Toronto should be much more solid in their own end after the offseason additions of Komisarek, Beauchemin and Exelby, combined with the continued improvement of young Luke Schenn, and a full season from a now-healthy Tomas Kaberle. Schenn played the whole season in Toronto after the Maple Leafs made him the fifth-overall selection of the 2008 NHL Draft. Blessed with great mobility for such a large frame, Schenn has the look of being a true No. 1 defensive stalwart for many years. He can also chip in offensively and makes a good first pass out of the zone.

Kaberle has been one of the better all-around defensemen in the NHL for the better part of this decade, having scored 45 or more points five times in his career, while averaging 24:08 minutes in ice time. Kaberle is a four-time all-star selection. Another mobile defenseman making his mark for the Leafs is Ian White. Although a bit undersized, White has scored 21-or-more points three consecutive seasons, tying his career high with 26 last year, including a career-best 10 goals.
Play between the pipes has been a weak spot for Toronto since the NHL returned from the lockout in 2005-06. Vesa Toskala was acquired from San Jose prior to the 2007-08 campaign, and he was expected to be the No. 1 netminder the Leafs had been searching for. Toskala posted a winning record last season (22-17-11) despite playing behind a young team.

Gustavsson was signed to compete with Toskala, in addition to giving Toronto another option with which to turn to. Gustavsson stopped 26 of 28 shots versus Ottawa in his first start. However, he suffered a groin pull that will sideline him for at least a week. Joey MacDonald, who won only once in four starts against the Penguins last season playing for the New York Islanders, was recalled to backup Toskala.
During his career, Francois Beauchemin bounced from Montreal to Columbus before finally landing a permanent role in Anaheim after the lockout.
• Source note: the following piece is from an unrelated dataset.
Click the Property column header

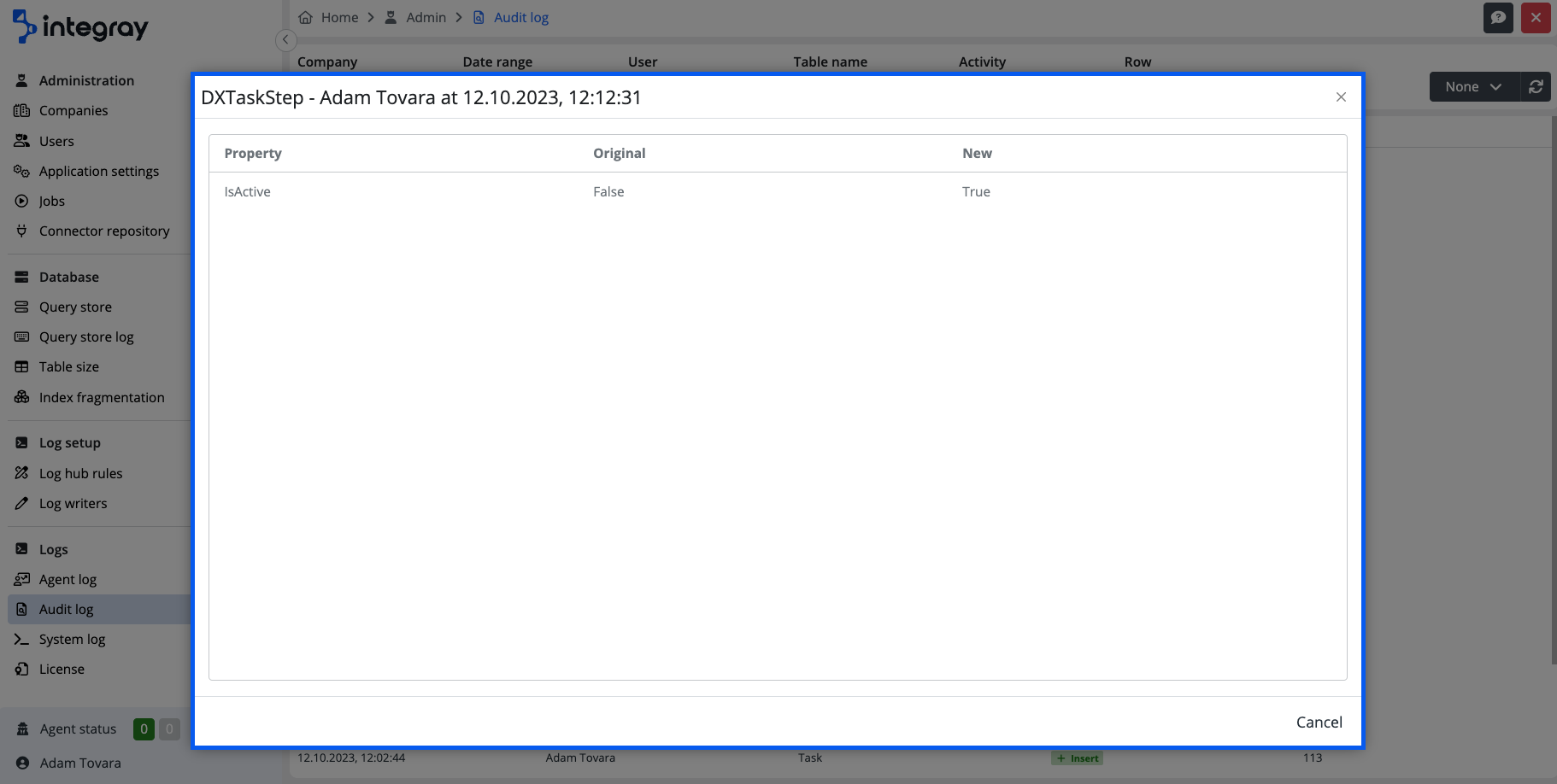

Steady in all three ends of the ice, Beauchemin was a key contributor to the Ducks’ march to the 2007 Stanley Cup championship. He recorded eight points (4G-4A) in 20 postseason games, averaging a whopping 30:33 minutes of ice time. Beauchemin appeared in only 20 games last season for the Ducks after tearing the ACL in his left knee, but proved his toughness by returning to play in 13 playoff contests.
“We stunk. We had no offense at all. I mean, that was almost embarrassing from seven or eight guys who we are counting heavily on. They only showed up when it was too late (a third-period Matt Stajan power-play goal).”

- Maple Leafs head coach Ron Wilson airing his frustrations to the Toronto Sun following the team’s 2-1 loss to the Ottawa Senators Tuesday night.
28: Evgeni Malkin’s career point total against the Toronto Maple Leafs. Malkin has had more success against Toronto than against any other team in the National Hockey League with 28 points (7G-21A) in just 12 games, a whopping 2.33 points per game. Malkin recorded his first career hat trick against Toronto on Jan. 1, 2008 and posted a career-high five assists against the Maple Leafs on Jan. 20, 2007. What’s more, last year he recorded his 200th career point in a game against the Leafs (Oct. 18).